___ Records provided

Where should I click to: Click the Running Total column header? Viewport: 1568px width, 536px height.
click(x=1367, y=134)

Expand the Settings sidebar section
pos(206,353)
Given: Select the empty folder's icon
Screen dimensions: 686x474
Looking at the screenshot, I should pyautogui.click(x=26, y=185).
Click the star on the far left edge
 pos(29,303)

______
___ Records provided

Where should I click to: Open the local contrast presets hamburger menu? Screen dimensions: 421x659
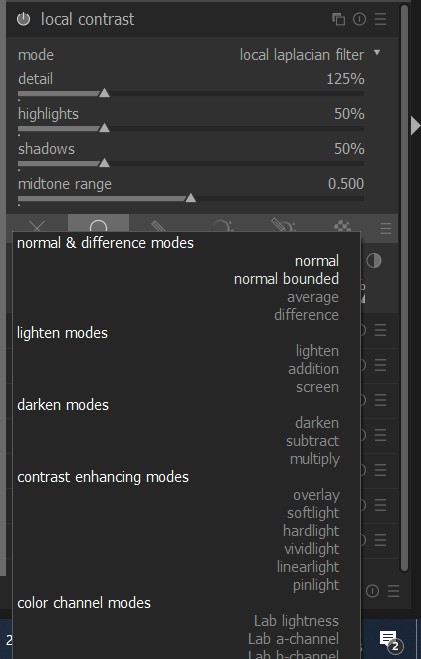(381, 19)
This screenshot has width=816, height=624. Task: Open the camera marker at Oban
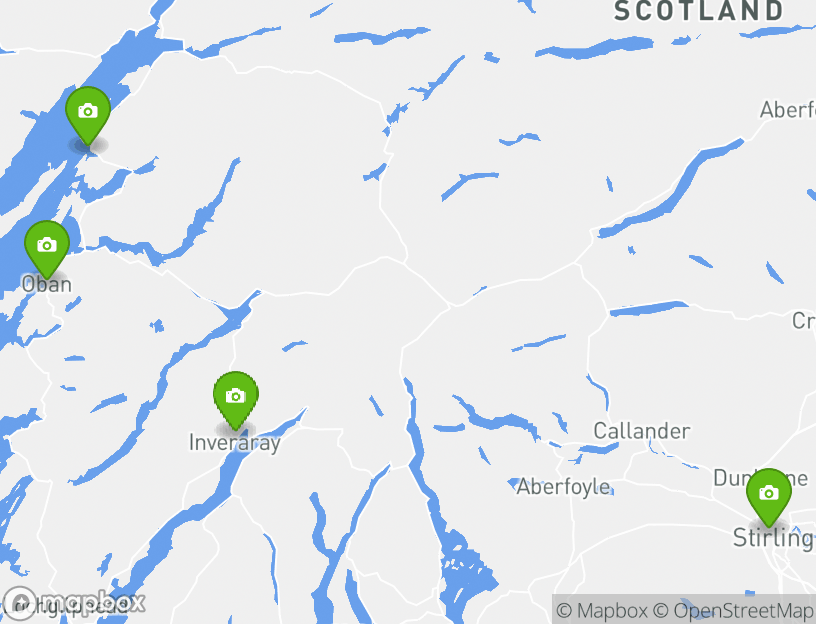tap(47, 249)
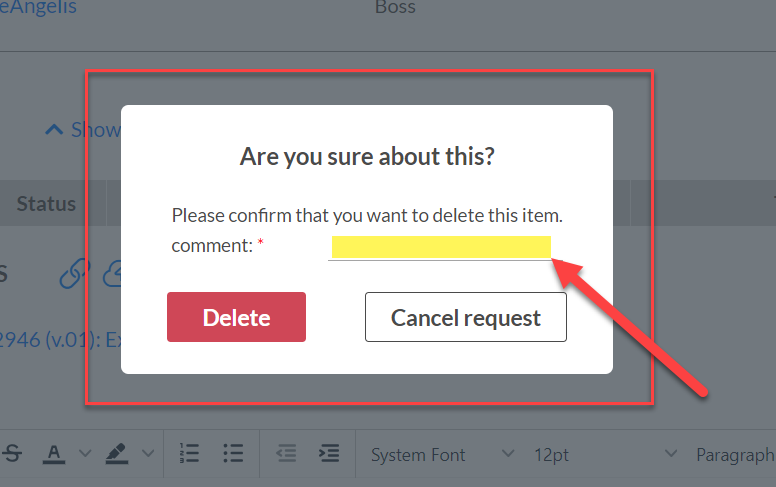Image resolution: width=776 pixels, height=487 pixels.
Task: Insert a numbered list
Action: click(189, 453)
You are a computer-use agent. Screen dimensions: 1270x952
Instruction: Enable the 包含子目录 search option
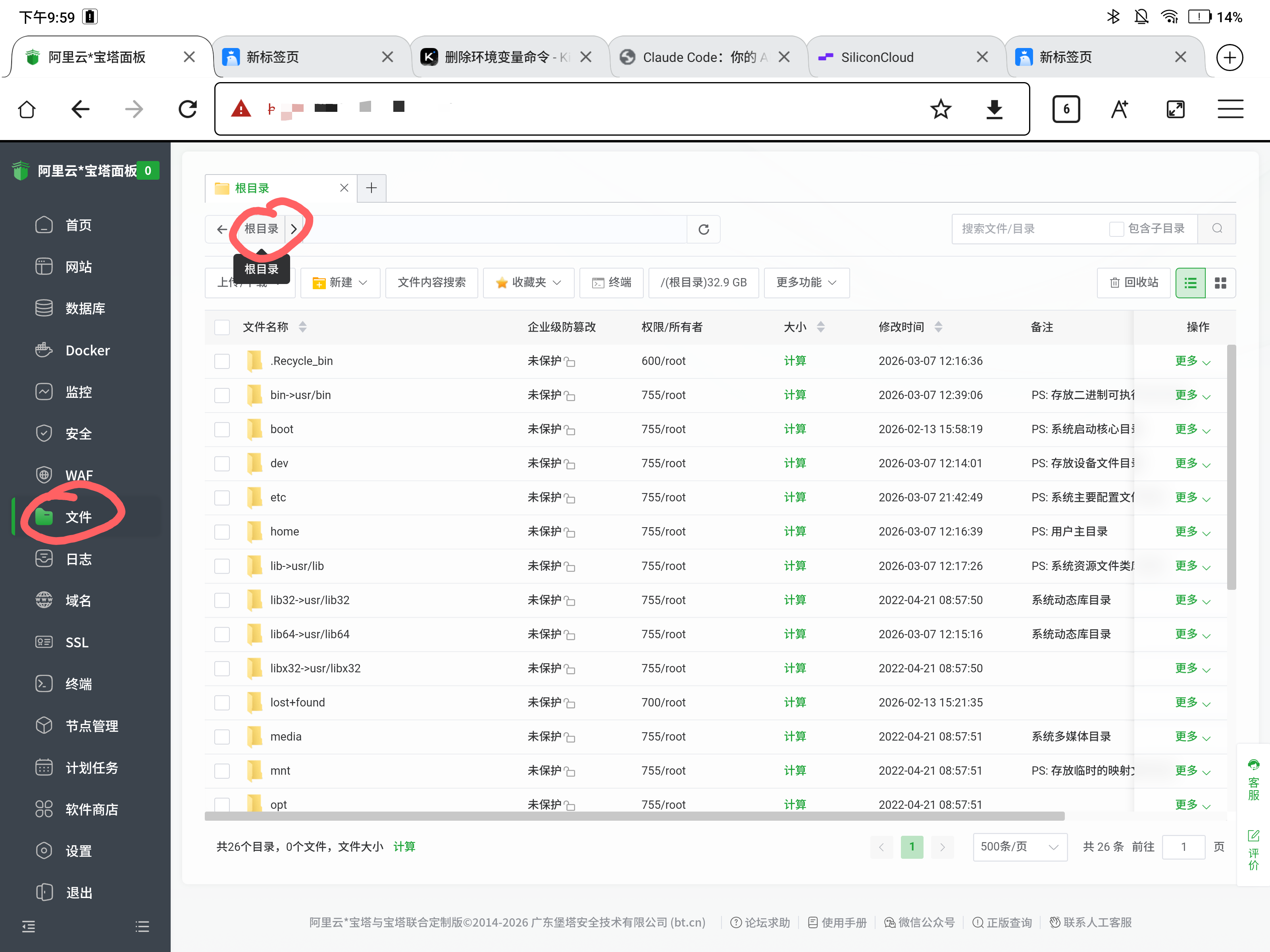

______

Aim
Copy out the lines above verbatim, from the line that contains "Where should I click to: Click" through the line that contains "pos(29,303)", both included.

Answer
Where should I click to: Click the Running Total column header? Viewport: 1568px width, 536px height.
click(x=1367, y=134)

Expand the Settings sidebar section
pos(206,353)
Given: Select the empty folder's icon
Screen dimensions: 686x474
Looking at the screenshot, I should pyautogui.click(x=26, y=185).
Click the star on the far left edge
 pos(29,303)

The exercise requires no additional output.